Date of Award

5-6-2019

Degree Type

Dissertation

Degree Name

Doctor of Philosophy (PhD)

Department

Moving Image Studies

First Advisor

Angelo Restivo

Second Advisor

Alessandra Raengo

Third Advisor

Jennifer Barker

Fourth Advisor

Fredric Jameson

Abstract

This dissertation intervenes to theorize the implications of late 20th and early 21st century economic financialization for media studies and visual culture by considering the ways in which both the contemporary economy and contemporary culture share a central emphasis on speculation, a term which ambivalently refers both to the capacity to see, as well as the capacity to hypothesize and imagine. The central issue at stake is the question of how imaginary, speculative, and representational values in the economy can have real effects not only on stock prices but also on the material conditions of lived experience of individuals, as in the emblematic case of the 2008 global financial crisis.
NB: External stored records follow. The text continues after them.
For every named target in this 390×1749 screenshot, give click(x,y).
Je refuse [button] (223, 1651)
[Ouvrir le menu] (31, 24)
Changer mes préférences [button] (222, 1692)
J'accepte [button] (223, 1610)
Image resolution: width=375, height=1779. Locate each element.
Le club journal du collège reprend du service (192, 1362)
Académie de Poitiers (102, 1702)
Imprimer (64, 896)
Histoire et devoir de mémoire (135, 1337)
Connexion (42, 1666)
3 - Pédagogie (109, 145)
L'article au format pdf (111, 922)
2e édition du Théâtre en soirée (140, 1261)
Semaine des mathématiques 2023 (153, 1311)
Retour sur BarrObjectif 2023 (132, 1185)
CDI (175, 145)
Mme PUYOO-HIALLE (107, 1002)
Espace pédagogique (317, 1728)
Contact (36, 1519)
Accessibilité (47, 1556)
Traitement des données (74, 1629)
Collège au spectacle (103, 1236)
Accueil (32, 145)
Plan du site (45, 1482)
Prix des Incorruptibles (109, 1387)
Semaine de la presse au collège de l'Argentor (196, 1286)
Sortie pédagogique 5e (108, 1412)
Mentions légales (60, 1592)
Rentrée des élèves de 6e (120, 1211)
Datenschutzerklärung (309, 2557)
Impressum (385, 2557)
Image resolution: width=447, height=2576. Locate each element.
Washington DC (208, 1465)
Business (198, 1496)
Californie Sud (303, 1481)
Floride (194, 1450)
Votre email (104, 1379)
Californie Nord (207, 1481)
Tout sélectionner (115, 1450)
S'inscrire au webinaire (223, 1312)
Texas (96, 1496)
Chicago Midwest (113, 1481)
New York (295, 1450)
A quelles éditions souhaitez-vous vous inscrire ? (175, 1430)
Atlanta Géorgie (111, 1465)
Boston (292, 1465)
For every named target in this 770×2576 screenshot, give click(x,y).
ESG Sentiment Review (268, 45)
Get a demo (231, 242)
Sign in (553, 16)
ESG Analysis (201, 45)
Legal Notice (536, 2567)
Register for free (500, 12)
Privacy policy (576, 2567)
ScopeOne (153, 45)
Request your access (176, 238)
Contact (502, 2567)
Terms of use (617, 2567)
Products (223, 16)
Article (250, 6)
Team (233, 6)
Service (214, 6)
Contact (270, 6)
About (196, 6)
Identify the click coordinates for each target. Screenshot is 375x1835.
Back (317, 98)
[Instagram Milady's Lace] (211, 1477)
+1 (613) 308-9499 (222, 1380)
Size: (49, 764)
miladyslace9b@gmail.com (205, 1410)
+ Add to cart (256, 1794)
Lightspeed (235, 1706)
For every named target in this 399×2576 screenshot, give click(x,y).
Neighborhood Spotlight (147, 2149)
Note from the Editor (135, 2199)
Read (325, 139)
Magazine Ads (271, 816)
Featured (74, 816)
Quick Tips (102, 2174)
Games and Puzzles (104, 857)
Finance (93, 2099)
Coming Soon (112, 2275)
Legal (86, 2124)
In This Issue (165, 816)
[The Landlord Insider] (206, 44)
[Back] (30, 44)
To answer this question, the dissertation develops a theory of the figural, drawing on the writings of Erich Auerbach, Gilles Deleuze, Walter Benjamin, and others, in order to explain how abstract processes of speculation can come to have concrete, material consequences. At stake is the notion that social reality and aesthetics are intimately imbricated through figural relations. Consequently, it is to mediated aesthetic renderings of the process of speculation that the dissertation looks to locate and comprehend these economic and cultural transformations. I focus on objects that deal centrally with conspiracy and investigation, which I argue following Fredric Jameson is the dominant representational locus of the cultural imagination of global finance. Body chapters contain close formal analyses of the amateur conspiracy chart style known as “Chart Brut,” the medical mystery television series House M.D., the found-footage horror film Sinister, and the videos news thriller Nightcrawler. A conclusion considers how the film Arrival constellates the formal and thematic issues at stake in the body chapters together into a potentially unified figure.